Your assignment: Each entry needs to be duplicated exactly.

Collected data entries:

:::::

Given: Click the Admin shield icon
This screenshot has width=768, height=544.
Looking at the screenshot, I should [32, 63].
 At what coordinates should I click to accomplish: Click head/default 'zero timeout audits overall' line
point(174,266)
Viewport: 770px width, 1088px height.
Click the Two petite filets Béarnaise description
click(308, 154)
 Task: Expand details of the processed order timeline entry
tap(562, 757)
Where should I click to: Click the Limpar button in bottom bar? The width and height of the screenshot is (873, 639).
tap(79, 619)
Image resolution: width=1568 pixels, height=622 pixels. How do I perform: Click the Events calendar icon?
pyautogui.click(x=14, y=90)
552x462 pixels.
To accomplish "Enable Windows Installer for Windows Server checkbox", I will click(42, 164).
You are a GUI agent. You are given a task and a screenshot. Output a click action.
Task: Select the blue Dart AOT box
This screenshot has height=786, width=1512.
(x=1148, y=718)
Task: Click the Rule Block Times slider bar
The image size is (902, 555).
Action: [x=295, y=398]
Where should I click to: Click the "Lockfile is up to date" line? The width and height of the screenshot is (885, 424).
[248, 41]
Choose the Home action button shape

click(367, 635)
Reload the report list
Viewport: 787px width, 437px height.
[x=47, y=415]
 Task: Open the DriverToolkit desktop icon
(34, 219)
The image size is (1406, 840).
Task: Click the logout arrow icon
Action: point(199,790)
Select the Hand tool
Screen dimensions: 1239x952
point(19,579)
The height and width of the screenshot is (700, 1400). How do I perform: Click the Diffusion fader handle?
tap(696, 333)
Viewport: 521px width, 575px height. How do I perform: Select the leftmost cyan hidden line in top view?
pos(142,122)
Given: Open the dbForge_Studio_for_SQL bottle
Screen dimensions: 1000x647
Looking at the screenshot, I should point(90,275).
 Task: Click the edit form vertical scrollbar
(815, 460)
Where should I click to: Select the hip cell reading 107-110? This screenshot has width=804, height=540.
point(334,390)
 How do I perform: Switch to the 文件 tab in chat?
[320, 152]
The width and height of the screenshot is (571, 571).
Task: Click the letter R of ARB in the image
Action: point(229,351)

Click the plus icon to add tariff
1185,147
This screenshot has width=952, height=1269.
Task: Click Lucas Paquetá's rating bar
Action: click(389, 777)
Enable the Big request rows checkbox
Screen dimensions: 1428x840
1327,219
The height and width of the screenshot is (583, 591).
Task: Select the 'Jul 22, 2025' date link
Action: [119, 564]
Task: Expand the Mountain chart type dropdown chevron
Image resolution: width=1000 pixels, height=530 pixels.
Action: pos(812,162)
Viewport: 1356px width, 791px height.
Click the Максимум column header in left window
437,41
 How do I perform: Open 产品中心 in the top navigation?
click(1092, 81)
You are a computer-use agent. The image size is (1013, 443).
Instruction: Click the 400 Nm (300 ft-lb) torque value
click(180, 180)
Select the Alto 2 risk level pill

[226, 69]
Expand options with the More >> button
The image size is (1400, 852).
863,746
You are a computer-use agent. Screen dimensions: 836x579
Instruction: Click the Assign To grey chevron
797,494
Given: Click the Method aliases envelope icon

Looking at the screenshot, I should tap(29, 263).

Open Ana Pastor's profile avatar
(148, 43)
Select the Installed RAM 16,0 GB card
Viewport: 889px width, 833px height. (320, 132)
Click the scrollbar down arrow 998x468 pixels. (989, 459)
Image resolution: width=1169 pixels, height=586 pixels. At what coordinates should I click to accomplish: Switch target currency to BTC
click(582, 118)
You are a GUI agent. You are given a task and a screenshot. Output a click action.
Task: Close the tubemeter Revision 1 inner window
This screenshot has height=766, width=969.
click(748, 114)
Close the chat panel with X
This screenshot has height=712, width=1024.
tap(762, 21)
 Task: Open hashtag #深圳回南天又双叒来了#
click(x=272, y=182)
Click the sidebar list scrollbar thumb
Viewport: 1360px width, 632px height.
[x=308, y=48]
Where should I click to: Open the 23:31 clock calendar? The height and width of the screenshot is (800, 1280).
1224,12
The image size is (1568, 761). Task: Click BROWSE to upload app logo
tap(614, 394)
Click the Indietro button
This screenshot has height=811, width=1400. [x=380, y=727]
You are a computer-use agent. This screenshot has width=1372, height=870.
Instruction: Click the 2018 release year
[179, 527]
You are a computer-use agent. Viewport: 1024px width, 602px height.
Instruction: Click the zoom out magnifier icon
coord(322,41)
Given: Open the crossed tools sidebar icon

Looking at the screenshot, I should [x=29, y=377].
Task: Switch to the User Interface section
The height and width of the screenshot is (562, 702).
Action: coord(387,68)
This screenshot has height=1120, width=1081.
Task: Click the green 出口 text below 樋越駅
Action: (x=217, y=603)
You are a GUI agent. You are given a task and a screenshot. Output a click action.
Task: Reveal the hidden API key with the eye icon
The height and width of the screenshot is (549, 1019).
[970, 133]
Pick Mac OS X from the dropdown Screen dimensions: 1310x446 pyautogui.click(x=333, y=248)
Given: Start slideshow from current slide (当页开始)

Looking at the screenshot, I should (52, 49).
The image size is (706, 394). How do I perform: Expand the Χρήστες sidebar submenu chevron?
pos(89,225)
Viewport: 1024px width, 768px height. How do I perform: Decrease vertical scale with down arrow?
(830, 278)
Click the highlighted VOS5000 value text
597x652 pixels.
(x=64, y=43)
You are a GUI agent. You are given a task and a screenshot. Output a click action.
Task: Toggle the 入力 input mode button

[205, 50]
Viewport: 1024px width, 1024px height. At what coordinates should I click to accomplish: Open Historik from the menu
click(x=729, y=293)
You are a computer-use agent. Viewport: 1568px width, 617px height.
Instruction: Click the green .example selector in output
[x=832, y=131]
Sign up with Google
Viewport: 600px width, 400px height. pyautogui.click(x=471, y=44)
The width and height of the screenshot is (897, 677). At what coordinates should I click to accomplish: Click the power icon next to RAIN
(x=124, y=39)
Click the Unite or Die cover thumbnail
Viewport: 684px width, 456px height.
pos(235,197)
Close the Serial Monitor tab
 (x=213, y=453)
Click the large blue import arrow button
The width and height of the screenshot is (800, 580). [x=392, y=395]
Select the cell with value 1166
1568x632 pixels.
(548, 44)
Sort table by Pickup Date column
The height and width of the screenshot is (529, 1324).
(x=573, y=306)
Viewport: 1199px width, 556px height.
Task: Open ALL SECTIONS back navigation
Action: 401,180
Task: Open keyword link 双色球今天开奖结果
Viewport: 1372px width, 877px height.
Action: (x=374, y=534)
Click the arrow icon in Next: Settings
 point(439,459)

:::::

Response:
Given: Click the Admin shield icon
This screenshot has width=768, height=544.
Looking at the screenshot, I should [32, 63].
 At what coordinates should I click to accomplish: Click head/default 'zero timeout audits overall' line
point(174,266)
Viewport: 770px width, 1088px height.
Click the Two petite filets Béarnaise description
click(308, 154)
 Task: Expand details of the processed order timeline entry
tap(562, 757)
Where should I click to: Click the Limpar button in bottom bar? The width and height of the screenshot is (873, 639).
tap(79, 619)
Image resolution: width=1568 pixels, height=622 pixels. How do I perform: Click the Events calendar icon?
pyautogui.click(x=14, y=90)
552x462 pixels.
To accomplish "Enable Windows Installer for Windows Server checkbox", I will click(42, 164).
You are a GUI agent. You are given a task and a screenshot. Output a click action.
Task: Select the blue Dart AOT box
This screenshot has height=786, width=1512.
(x=1148, y=718)
Task: Click the Rule Block Times slider bar
The image size is (902, 555).
Action: [x=295, y=398]
Where should I click to: Click the "Lockfile is up to date" line? The width and height of the screenshot is (885, 424).
[248, 41]
Choose the Home action button shape

click(367, 635)
Reload the report list
Viewport: 787px width, 437px height.
[x=47, y=415]
 Task: Open the DriverToolkit desktop icon
(34, 219)
The image size is (1406, 840).
Task: Click the logout arrow icon
Action: point(199,790)
Select the Hand tool
Screen dimensions: 1239x952
point(19,579)
The height and width of the screenshot is (700, 1400). How do I perform: Click the Diffusion fader handle?
tap(696, 333)
Viewport: 521px width, 575px height. How do I perform: Select the leftmost cyan hidden line in top view?
pos(142,122)
Given: Open the dbForge_Studio_for_SQL bottle
Screen dimensions: 1000x647
Looking at the screenshot, I should point(90,275).
 Task: Click the edit form vertical scrollbar
(815, 460)
Where should I click to: Select the hip cell reading 107-110? This screenshot has width=804, height=540.
point(334,390)
 How do I perform: Switch to the 文件 tab in chat?
[320, 152]
The width and height of the screenshot is (571, 571).
Task: Click the letter R of ARB in the image
Action: point(229,351)

Click the plus icon to add tariff
1185,147
This screenshot has width=952, height=1269.
Task: Click Lucas Paquetá's rating bar
Action: click(389, 777)
Enable the Big request rows checkbox
Screen dimensions: 1428x840
1327,219
The height and width of the screenshot is (583, 591).
Task: Select the 'Jul 22, 2025' date link
Action: [119, 564]
Task: Expand the Mountain chart type dropdown chevron
Image resolution: width=1000 pixels, height=530 pixels.
Action: pos(812,162)
Viewport: 1356px width, 791px height.
Click the Максимум column header in left window
437,41
 How do I perform: Open 产品中心 in the top navigation?
click(1092, 81)
You are a computer-use agent. The image size is (1013, 443).
Instruction: Click the 400 Nm (300 ft-lb) torque value
click(180, 180)
Select the Alto 2 risk level pill

[226, 69]
Expand options with the More >> button
The image size is (1400, 852).
863,746
You are a computer-use agent. Screen dimensions: 836x579
Instruction: Click the Assign To grey chevron
797,494
Given: Click the Method aliases envelope icon

Looking at the screenshot, I should tap(29, 263).

Open Ana Pastor's profile avatar
(148, 43)
Select the Installed RAM 16,0 GB card
Viewport: 889px width, 833px height. (320, 132)
Click the scrollbar down arrow 998x468 pixels. (989, 459)
Image resolution: width=1169 pixels, height=586 pixels. At what coordinates should I click to accomplish: Switch target currency to BTC
click(582, 118)
You are a GUI agent. You are given a task and a screenshot. Output a click action.
Task: Close the tubemeter Revision 1 inner window
This screenshot has height=766, width=969.
click(748, 114)
Close the chat panel with X
This screenshot has height=712, width=1024.
tap(762, 21)
 Task: Open hashtag #深圳回南天又双叒来了#
click(x=272, y=182)
Click the sidebar list scrollbar thumb
Viewport: 1360px width, 632px height.
[x=308, y=48]
Where should I click to: Open the 23:31 clock calendar? The height and width of the screenshot is (800, 1280).
1224,12
The image size is (1568, 761). Task: Click BROWSE to upload app logo
tap(614, 394)
Click the Indietro button
This screenshot has height=811, width=1400. [x=380, y=727]
You are a computer-use agent. This screenshot has width=1372, height=870.
Instruction: Click the 2018 release year
[179, 527]
You are a computer-use agent. Viewport: 1024px width, 602px height.
Instruction: Click the zoom out magnifier icon
coord(322,41)
Given: Open the crossed tools sidebar icon

Looking at the screenshot, I should [x=29, y=377].
Task: Switch to the User Interface section
The height and width of the screenshot is (562, 702).
Action: coord(387,68)
This screenshot has height=1120, width=1081.
Task: Click the green 出口 text below 樋越駅
Action: (x=217, y=603)
You are a GUI agent. You are given a task and a screenshot. Output a click action.
Task: Reveal the hidden API key with the eye icon
The height and width of the screenshot is (549, 1019).
[970, 133]
Pick Mac OS X from the dropdown Screen dimensions: 1310x446 pyautogui.click(x=333, y=248)
Given: Start slideshow from current slide (当页开始)

Looking at the screenshot, I should (52, 49).
The image size is (706, 394). How do I perform: Expand the Χρήστες sidebar submenu chevron?
pos(89,225)
Viewport: 1024px width, 768px height. How do I perform: Decrease vertical scale with down arrow?
(830, 278)
Click the highlighted VOS5000 value text
597x652 pixels.
(x=64, y=43)
You are a GUI agent. You are given a task and a screenshot. Output a click action.
Task: Toggle the 入力 input mode button

[205, 50]
Viewport: 1024px width, 1024px height. At what coordinates should I click to accomplish: Open Historik from the menu
click(x=729, y=293)
You are a computer-use agent. Viewport: 1568px width, 617px height.
Instruction: Click the green .example selector in output
[x=832, y=131]
Sign up with Google
Viewport: 600px width, 400px height. pyautogui.click(x=471, y=44)
The width and height of the screenshot is (897, 677). At what coordinates should I click to accomplish: Click the power icon next to RAIN
(x=124, y=39)
Click the Unite or Die cover thumbnail
Viewport: 684px width, 456px height.
pos(235,197)
Close the Serial Monitor tab
 (x=213, y=453)
Click the large blue import arrow button
The width and height of the screenshot is (800, 580). [x=392, y=395]
Select the cell with value 1166
1568x632 pixels.
(548, 44)
Sort table by Pickup Date column
The height and width of the screenshot is (529, 1324).
(x=573, y=306)
Viewport: 1199px width, 556px height.
Task: Open ALL SECTIONS back navigation
Action: 401,180
Task: Open keyword link 双色球今天开奖结果
Viewport: 1372px width, 877px height.
Action: (x=374, y=534)
Click the arrow icon in Next: Settings
 point(439,459)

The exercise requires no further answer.